**Text segment**
======
Matching by array elements


(Alexey Danilov) #1

I have to construct quite a non-trivial (as it seems to be now) query in Elasticsearch.
Suppose I have a couple of entities, each with an array element, consisting of strings:

1). ['A', 'B']
2). ['A', 'C']
3). ['A', 'E']
4). ['A']

Mappings for array element is as follows (using dynamic templates):

{
"my_array_of_strings": {
"path_match": "stringArray*",
"mapping": {
"type": "string",
"index": "not_analyzed"
}}}

Json representation of entity looks like this:

{
"stringArray":
["A", "B"]
}

Then I have user input:
['A', 'B', 'C'].

What I want to achieve is to find entities which contain only elements specified in input - expected results are:
['A', 'B'], ['A', 'C'], ['A'] but NOT ['A', 'E'] (because 'E' is not present in user input).

Can this scenario be implemented with Elasticsearch?


Querying documents from element in Array
Right tool for the job?
(Nik Everett) #2

There isn't an efficient way to do this but I can think of two OK ways to do it and I'm not sure which one is best:

  1. Index the documents with the string array just like that and search using a bool query (bool filter in 1.x) with each term in the OR clause, probably wrapped in a constant_score query. Then you use a script to recheck all the found documents for your restriction.

  2. Index the documents with an extra field that smooshes together the string array. So it'd be {"stringArray": ["A", "B"], "smooshedStringArray": "A_B"}. Then use an appropriate bool query on those. So if the user input is ["A', "B", "C"] then the query is:

"bool": {
  "should": [
    { "term": {"smooshedStringArray": "A"} },
    { "term": {"smooshedStringArray": "B"} },
    { "term": {"smooshedStringArray": "C"} },
    { "term": {"smooshedStringArray": "A_B"} },
    { "term": {"smooshedStringArray": "A_C"} },
    { "term": {"smooshedStringArray": "B_C"} },
    { "term": {"smooshedStringArray": "A_B_C"} }
  ]
}

The first way is going to store less data and be fast if your query is more selective without the script. The second way is going to be faster if some of the terms are really common but it won't work at all on large arrays.

You might be able to think of a way to combine them if you think harder than I have about the problem.


Greater than based on value from another field
(Alexey Danilov) #3

Thanks a lot for you suggestion!

In my case arrays could consist of up to 40 elements, so option 2). is not really viable. However, 1) - with scripting - might be fine.

However, apart from the solution with using the scripts - which should work
nicely, but will most likely slow down the query considerably in case
when there are many records that match - I have devised another one.
======
**Data block**
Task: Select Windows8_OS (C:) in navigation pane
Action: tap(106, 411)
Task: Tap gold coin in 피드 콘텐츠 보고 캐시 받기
======
Say whether each statement below agrees with the forum thread on matching by array elements, answering yes or no and quoting the words of the thread that decide it. 1. The entity ['A', 'E'] should not be among the expected results. 2. The second suggested approach works well on large arrays. 3. The original poster says the arrays could hold up to 40 elements.

**Exercise solution**
1. Yes: "but NOT ['A', 'E'] (because 'E' is not present in user input)"
2. No: "it won't work at all on large arrays"
3. Yes: "In my case arrays could consist of up to 40 elements"